→ Metin
Hayreddin Karaman Hoca, Yeni Şafak"ta, 7 Ağustos 2011 günü yayınlanan "Tahammül mü, hoş görmek mi?" başlıklı yazısıyla tartışmaların odağı haline geldi...
Kimisi karşı çıktı; kimisi, az bile buldu..
Tartışma sürüyor..
Hayreddin Hoca şöyle diyordu, -özetlemek, yazının mentalitesini bozabileceğinden- aynen:
"Bir Müslüman imkanlar ve şartlar elverdiği takdirde İslam ahkâm ahlak ve âdâbının hakim olduğu, kimsenin aleni olarak bunları çiğneyemediği bir toplumda yaşamak ister. Yine imkan bulduğunda, şartlar müsait olduğunda, düzelteyim derken bozma ihtimali bulunmadığında, daha büyük sakınca doğurmadığında her Müslüman, aleni (açıkça, kamuya açık yerde) dine, ahlaka, âdâba aykırı bir davranışa -engellemek veya ıslah etmek maksadıyla- müdahale etmekle yükümlüdür.

→ Veri kayıtları
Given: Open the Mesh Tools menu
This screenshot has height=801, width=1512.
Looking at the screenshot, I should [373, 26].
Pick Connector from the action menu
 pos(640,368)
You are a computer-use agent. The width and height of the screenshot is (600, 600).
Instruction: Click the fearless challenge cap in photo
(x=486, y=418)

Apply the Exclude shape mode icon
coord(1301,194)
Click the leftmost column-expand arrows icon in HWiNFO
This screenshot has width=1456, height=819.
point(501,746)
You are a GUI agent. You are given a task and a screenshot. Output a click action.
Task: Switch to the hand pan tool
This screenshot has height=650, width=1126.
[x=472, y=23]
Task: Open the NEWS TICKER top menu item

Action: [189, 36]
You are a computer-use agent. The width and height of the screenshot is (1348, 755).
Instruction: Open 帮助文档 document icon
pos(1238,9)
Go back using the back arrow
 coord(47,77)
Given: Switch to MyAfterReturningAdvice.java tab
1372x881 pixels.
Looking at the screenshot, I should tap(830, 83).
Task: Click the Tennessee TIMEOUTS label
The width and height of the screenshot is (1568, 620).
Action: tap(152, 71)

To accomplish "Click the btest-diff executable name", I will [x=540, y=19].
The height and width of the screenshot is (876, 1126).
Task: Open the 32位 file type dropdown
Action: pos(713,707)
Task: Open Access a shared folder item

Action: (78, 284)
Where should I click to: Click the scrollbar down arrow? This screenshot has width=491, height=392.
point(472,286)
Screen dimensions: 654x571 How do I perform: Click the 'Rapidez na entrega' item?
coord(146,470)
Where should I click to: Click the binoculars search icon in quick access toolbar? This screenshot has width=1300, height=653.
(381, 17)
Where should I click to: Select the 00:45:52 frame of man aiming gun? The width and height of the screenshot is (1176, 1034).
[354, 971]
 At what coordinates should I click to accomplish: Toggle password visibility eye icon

→ Alıştırma A
Metne göre Hayreddin Karaman'ın Yeni Şafak'taki yazısının başlığı nedir?
→ Alıştırma B
Metinde "Hayreddin Karaman Hoca, Yeni" sözleriyle başlayıp "müdahale etmekle yükümlüdür." sözleriyle biten bölümü olduğu gibi yazın.

→ Görev Sonucu A
"Tahammül mü, hoş görmek mi?"

→ Görev Sonucu B
Hayreddin Karaman Hoca, Yeni Şafak"ta, 7 Ağustos 2011 günü yayınlanan "Tahammül mü, hoş görmek mi?" başlıklı yazısıyla tartışmaların odağı haline geldi...
Kimisi karşı çıktı; kimisi, az bile buldu..
Tartışma sürüyor..
Hayreddin Hoca şöyle diyordu, -özetlemek, yazının mentalitesini bozabileceğinden- aynen:
"Bir Müslüman imkanlar ve şartlar elverdiği takdirde İslam ahkâm ahlak ve âdâbının hakim olduğu, kimsenin aleni olarak bunları çiğneyemediği bir toplumda yaşamak ister. Yine imkan bulduğunda, şartlar müsait olduğunda, düzelteyim derken bozma ihtimali bulunmadığında, daha büyük sakınca doğurmadığında her Müslüman, aleni (açıkça, kamuya açık yerde) dine, ahlaka, âdâba aykırı bir davranışa -engellemek veya ıslah etmek maksadıyla- müdahale etmekle yükümlüdür.